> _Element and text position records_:
________________________________________
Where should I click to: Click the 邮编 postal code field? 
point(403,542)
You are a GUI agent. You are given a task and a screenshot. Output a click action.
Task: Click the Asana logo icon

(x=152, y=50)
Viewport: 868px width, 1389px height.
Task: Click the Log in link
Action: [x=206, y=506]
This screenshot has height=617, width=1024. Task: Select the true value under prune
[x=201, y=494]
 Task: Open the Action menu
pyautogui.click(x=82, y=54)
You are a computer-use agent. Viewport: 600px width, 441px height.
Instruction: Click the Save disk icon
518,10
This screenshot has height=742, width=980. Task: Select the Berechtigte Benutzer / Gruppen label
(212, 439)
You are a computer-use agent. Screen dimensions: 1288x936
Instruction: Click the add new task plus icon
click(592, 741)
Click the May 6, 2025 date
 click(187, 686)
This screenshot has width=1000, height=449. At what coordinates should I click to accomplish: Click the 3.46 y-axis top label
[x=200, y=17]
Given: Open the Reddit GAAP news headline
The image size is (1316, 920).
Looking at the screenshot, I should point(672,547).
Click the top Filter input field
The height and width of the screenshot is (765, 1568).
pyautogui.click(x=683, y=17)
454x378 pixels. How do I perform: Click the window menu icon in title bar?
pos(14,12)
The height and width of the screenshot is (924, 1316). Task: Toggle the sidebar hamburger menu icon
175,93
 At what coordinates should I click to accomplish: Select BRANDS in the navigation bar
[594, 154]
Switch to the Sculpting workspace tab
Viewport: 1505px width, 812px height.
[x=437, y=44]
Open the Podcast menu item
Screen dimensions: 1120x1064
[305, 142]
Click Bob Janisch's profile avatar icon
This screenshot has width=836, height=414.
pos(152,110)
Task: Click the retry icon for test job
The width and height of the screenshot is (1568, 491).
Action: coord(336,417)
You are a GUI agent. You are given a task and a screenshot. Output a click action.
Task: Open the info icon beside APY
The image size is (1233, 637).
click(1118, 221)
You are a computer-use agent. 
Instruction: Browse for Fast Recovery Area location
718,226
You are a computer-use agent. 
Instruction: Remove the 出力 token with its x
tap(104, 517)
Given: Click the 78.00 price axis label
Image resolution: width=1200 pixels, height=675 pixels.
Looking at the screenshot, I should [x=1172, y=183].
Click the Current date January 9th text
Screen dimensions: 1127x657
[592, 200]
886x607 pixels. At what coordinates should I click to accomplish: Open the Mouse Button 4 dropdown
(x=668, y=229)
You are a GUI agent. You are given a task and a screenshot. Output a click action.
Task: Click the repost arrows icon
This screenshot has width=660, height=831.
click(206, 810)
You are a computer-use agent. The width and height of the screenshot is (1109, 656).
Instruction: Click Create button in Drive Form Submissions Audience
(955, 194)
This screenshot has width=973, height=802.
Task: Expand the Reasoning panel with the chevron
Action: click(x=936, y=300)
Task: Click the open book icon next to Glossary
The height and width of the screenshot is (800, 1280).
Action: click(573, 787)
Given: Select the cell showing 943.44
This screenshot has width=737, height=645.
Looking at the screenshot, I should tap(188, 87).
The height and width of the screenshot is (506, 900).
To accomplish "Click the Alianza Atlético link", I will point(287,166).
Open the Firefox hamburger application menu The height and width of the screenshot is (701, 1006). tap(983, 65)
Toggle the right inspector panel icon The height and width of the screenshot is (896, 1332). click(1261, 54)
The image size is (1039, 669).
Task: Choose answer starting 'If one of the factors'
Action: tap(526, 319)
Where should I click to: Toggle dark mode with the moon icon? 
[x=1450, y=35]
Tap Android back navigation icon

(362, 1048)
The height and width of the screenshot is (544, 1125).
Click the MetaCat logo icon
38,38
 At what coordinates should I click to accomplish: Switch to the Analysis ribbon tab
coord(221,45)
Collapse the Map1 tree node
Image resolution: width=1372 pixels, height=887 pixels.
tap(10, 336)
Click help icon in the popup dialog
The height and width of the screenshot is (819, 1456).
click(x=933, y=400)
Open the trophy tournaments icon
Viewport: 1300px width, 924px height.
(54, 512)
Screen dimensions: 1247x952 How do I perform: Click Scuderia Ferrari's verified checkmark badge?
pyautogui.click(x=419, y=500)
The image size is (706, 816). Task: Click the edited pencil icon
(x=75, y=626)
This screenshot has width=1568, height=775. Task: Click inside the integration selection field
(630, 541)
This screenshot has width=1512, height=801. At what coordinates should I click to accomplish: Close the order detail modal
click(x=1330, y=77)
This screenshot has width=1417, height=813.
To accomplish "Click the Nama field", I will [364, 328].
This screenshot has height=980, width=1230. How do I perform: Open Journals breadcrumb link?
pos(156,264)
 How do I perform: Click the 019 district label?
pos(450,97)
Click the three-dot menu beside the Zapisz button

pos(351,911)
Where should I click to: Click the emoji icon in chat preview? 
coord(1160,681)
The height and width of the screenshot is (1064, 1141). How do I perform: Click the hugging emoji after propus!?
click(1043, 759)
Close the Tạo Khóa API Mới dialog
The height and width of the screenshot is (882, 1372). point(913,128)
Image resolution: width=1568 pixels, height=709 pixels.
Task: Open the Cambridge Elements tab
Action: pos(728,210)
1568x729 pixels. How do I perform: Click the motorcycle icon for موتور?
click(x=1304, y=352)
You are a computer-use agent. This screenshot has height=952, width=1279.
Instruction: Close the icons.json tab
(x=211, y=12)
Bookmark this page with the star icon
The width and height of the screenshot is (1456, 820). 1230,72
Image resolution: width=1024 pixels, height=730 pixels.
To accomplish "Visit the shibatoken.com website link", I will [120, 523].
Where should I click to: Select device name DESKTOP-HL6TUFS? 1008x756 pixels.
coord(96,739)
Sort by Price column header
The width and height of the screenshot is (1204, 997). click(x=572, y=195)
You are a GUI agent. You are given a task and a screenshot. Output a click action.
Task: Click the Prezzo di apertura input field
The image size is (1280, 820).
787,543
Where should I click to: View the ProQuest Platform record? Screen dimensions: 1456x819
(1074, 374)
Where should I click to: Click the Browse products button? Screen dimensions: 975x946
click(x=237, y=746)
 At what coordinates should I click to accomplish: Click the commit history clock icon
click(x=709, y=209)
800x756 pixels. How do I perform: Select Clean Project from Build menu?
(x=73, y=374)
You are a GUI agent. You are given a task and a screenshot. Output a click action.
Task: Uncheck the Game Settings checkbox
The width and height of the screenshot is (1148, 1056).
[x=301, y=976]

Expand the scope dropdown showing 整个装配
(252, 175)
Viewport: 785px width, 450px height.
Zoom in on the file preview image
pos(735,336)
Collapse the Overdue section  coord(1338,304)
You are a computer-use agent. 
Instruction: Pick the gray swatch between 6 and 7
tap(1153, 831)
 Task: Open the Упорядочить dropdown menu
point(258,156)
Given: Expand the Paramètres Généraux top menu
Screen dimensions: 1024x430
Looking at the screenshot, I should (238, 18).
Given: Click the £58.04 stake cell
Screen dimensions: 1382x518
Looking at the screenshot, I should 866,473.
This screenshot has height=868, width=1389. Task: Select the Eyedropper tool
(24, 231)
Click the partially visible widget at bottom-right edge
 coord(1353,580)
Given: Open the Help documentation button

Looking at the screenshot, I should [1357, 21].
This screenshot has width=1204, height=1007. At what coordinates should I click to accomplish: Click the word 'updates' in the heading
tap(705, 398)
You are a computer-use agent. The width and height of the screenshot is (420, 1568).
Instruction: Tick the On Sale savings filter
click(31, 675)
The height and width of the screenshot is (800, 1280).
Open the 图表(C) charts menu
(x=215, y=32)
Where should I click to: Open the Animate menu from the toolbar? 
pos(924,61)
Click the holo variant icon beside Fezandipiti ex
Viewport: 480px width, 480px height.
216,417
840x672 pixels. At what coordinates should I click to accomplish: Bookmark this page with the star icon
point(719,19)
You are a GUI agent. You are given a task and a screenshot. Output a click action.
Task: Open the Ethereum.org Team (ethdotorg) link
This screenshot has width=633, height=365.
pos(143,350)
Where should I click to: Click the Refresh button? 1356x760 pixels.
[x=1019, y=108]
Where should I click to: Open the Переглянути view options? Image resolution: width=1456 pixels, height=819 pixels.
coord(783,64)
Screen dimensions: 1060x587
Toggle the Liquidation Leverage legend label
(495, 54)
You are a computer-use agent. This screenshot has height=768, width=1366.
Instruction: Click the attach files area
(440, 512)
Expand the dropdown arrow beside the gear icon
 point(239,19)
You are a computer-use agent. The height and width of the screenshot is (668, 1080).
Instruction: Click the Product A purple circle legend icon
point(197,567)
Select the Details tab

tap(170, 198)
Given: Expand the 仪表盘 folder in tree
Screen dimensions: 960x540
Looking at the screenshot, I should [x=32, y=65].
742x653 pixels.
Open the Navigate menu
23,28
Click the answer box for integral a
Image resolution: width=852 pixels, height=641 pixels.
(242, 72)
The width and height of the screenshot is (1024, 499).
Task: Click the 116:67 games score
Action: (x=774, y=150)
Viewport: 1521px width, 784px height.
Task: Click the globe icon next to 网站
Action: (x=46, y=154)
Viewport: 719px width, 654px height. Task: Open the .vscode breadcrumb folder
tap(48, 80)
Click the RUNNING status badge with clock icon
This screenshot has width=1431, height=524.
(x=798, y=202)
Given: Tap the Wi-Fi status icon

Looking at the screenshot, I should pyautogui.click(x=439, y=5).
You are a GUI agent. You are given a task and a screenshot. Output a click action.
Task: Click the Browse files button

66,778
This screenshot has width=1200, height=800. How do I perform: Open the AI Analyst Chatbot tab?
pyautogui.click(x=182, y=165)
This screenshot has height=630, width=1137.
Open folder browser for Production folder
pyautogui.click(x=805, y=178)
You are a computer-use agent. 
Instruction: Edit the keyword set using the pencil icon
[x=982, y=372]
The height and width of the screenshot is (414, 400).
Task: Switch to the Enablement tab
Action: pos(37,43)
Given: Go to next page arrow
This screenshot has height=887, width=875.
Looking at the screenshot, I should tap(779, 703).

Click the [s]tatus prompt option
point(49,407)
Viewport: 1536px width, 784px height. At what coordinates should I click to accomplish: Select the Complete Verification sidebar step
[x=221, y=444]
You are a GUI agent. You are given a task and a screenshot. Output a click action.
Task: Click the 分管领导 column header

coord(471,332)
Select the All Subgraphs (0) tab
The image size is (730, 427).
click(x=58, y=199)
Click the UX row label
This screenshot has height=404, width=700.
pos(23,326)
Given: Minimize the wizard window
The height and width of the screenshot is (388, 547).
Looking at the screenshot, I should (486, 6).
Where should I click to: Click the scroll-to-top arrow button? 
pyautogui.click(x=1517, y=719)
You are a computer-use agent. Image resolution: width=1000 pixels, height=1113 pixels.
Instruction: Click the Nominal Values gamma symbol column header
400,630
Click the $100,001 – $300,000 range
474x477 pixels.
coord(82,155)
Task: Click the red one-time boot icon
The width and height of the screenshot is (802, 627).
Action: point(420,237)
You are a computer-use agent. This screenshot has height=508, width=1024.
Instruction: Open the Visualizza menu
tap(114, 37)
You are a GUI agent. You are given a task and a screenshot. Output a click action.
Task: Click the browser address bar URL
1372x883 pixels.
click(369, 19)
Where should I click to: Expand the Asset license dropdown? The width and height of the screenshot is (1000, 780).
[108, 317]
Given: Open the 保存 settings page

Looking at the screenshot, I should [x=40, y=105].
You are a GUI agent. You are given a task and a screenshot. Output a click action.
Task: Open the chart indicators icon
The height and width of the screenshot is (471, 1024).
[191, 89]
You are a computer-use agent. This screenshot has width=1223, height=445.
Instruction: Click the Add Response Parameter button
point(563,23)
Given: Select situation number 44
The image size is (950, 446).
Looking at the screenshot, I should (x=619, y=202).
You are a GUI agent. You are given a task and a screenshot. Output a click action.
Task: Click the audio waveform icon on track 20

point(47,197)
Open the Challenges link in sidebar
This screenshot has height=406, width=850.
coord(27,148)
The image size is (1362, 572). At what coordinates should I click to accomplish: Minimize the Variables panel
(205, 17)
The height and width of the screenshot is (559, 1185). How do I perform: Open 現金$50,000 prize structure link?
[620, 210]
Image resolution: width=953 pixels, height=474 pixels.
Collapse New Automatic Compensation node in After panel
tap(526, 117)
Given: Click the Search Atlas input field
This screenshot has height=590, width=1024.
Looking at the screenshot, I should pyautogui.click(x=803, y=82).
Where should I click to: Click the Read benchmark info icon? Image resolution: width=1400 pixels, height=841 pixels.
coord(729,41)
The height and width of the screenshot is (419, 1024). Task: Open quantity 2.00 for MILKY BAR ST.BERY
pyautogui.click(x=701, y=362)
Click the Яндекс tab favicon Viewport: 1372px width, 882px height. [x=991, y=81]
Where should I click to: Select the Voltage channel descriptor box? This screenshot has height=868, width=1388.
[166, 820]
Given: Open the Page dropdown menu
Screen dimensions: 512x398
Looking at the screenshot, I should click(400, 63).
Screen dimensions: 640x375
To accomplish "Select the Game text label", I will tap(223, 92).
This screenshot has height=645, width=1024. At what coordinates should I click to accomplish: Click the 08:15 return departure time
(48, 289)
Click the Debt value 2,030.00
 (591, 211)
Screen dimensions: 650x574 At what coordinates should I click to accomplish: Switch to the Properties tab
________________________________________
> _What you have to do_:
Please rewrite the stretch of the records from the line that contains "has height=952, width=1279." through the line that contains "Collapse the Overdue", putting "toggle" in place of "checkbox" and keeping everything else the same.

> _Finished answer_:
You are a computer-use agent. This screenshot has height=952, width=1279.
Instruction: Close the icons.json tab
(x=211, y=12)
Bookmark this page with the star icon
The width and height of the screenshot is (1456, 820). 1230,72
Image resolution: width=1024 pixels, height=730 pixels.
To accomplish "Visit the shibatoken.com website link", I will [120, 523].
Where should I click to: Select device name DESKTOP-HL6TUFS? 1008x756 pixels.
coord(96,739)
Sort by Price column header
The width and height of the screenshot is (1204, 997). click(x=572, y=195)
You are a GUI agent. You are given a task and a screenshot. Output a click action.
Task: Click the Prezzo di apertura input field
The image size is (1280, 820).
787,543
Where should I click to: View the ProQuest Platform record? Screen dimensions: 1456x819
(1074, 374)
Where should I click to: Click the Browse products button? Screen dimensions: 975x946
click(x=237, y=746)
 At what coordinates should I click to accomplish: Click the commit history clock icon
click(x=709, y=209)
800x756 pixels. How do I perform: Select Clean Project from Build menu?
(x=73, y=374)
You are a GUI agent. You are given a task and a screenshot. Output a click action.
Task: Uncheck the Game Settings toggle
The width and height of the screenshot is (1148, 1056).
[x=301, y=976]

Expand the scope dropdown showing 整个装配
(252, 175)
Viewport: 785px width, 450px height.
Zoom in on the file preview image
pos(735,336)
Collapse the Overdue section  coord(1338,304)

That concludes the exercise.